Air chief warns of potential space threat amid Russia tensions
Defence bosses have warned global networks ‘are being challenged’ by Moscow.
Space operations have become “increasingly important” to the RAF, the chief of the air staff has said as he warned Russia may also attack Britain from above the earth.
Air Chief Marshal Sir Stephen Hillier said we live in a time when “the global networks we rely on are being challenged by Russia and other states”.
He said this includes the Global Positioning System (GPS), a constellation of satellites, which could be jammed by an adversary such as the Kremlin, ultimately impacting life on the planet.
I don’t foresee, if you like, a war in space, but I can see us being contested for use of space and for people trying to deny some of our specific capabilities. Air Chief Marshal Sir Stephen Hillier
Following a lecture at the Royal Aeronautical Society in London, Air Chf Mshl Hillier said there are international rules and protocols in space that should stop a full-scale conflict happening.
But he warned: “We have potential adversaries like Russia who are disregarding that rules based international system and exploiting environments in whatever way they feel they can to their advantage.

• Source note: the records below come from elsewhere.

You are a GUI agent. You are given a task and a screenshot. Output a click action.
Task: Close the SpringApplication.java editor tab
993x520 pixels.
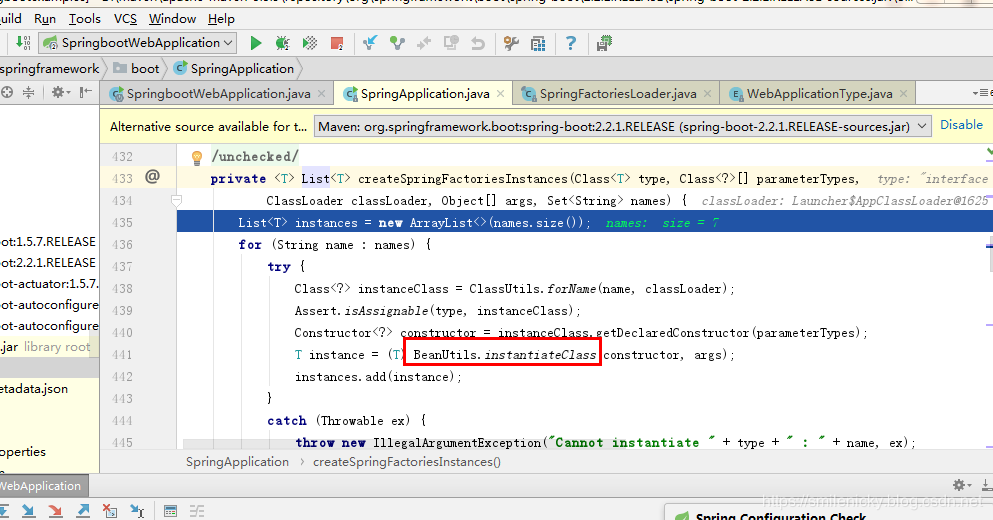coord(501,94)
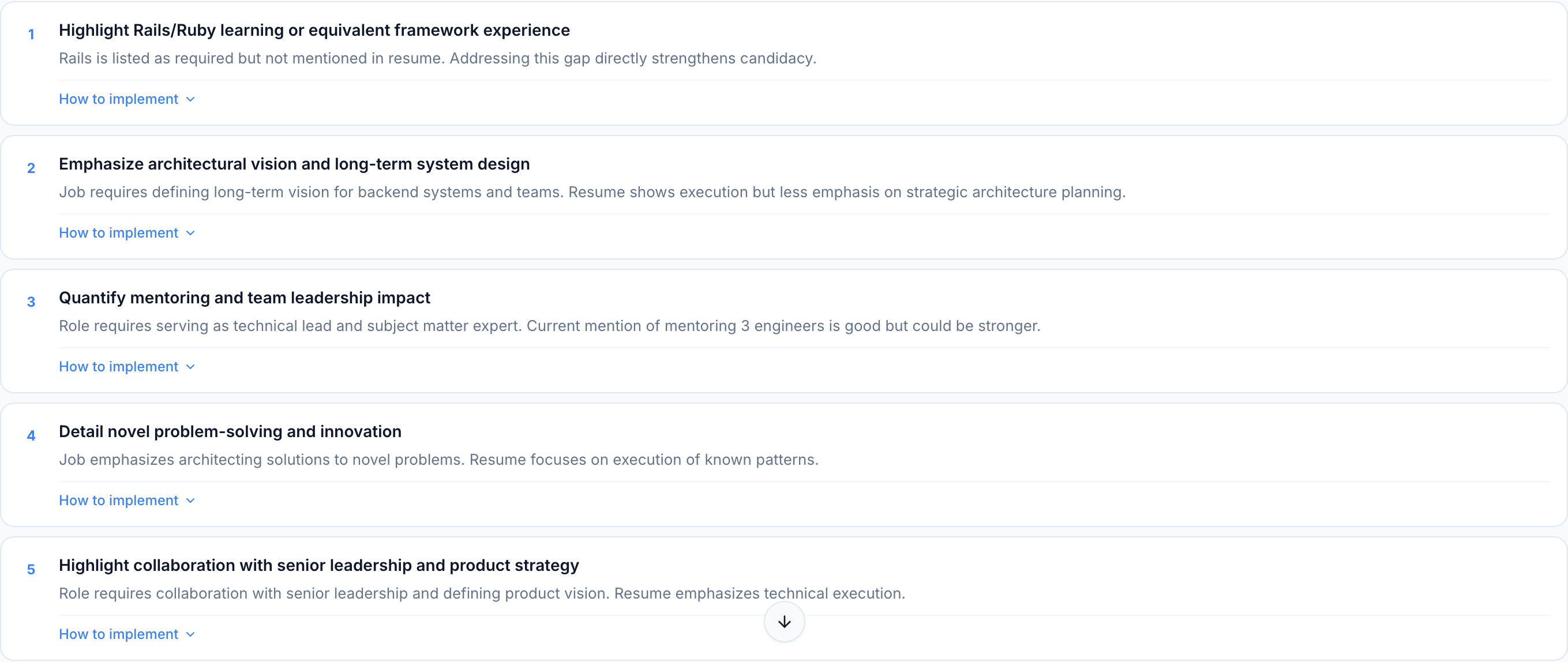Viewport: 1568px width, 662px height.
Task: Click number 3 suggestion badge
Action: click(31, 302)
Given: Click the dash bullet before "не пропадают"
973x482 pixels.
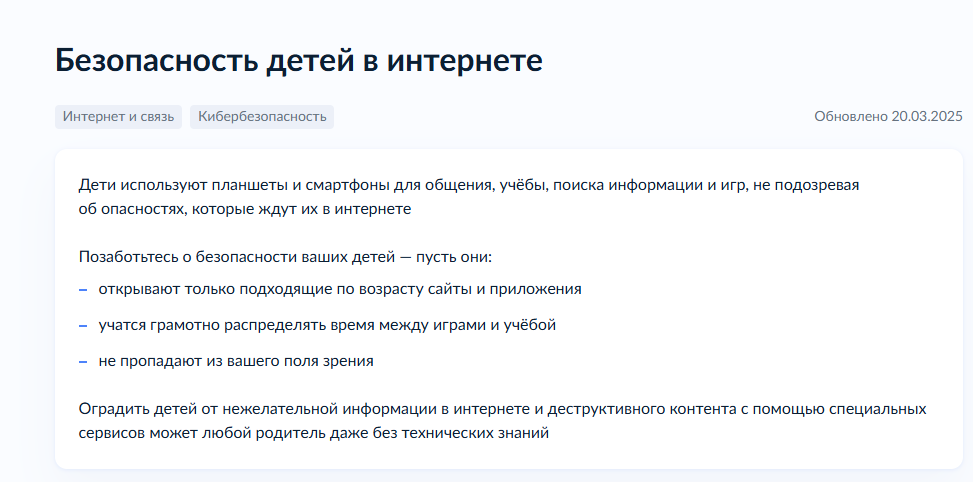Looking at the screenshot, I should (x=83, y=361).
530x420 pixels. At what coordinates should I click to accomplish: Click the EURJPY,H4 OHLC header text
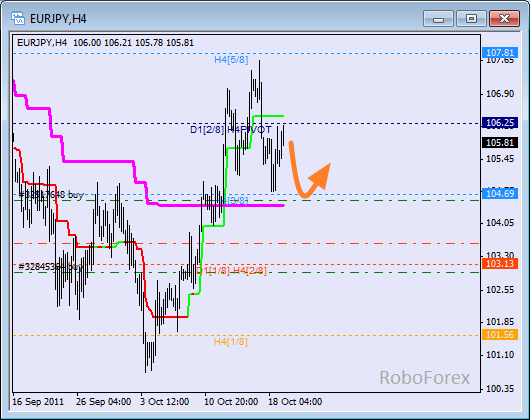(105, 43)
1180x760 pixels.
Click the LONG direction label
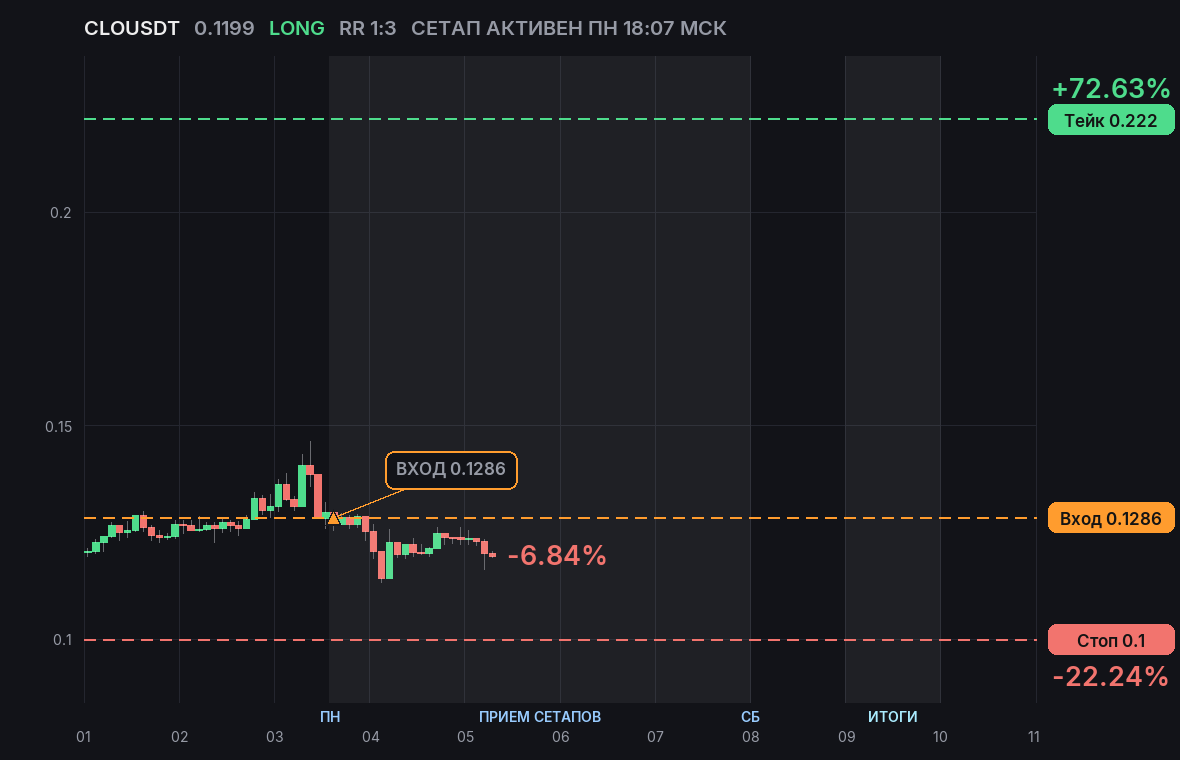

“I don’t foresee, if you like, a war in space, but I can see us being contested for use of space and for people trying to deny some of our specific capabilities.
“We already see that to a significant degree and we need to be prepared to deal with that threat.”
Air Chf Mshl Hillier said in order to defend space you need to have “space situational awareness”, adding that the RAF is “introducing more capabilities which allow us to see more into space and understand what is happening”.
During his lecture, held days before the centenary of the RAF, he revealed how space operations has become an “increasingly important part of RAF business”.
"We are back to the business of needing to fight for control of the air" On the record with @RoyalAirForce CAS ACM Sir Stephen Hillier #RAF100 #avgeek https://t.co/jS6qCk9e7i pic.twitter.com/a0AmYscQed— Royal Aero Society (@AeroSociety) March 27, 2018
Pressed by reporters on what the impact a state jamming of GPS would have, he said positioning on mobile phones would not work, as well as in cars and aircraft.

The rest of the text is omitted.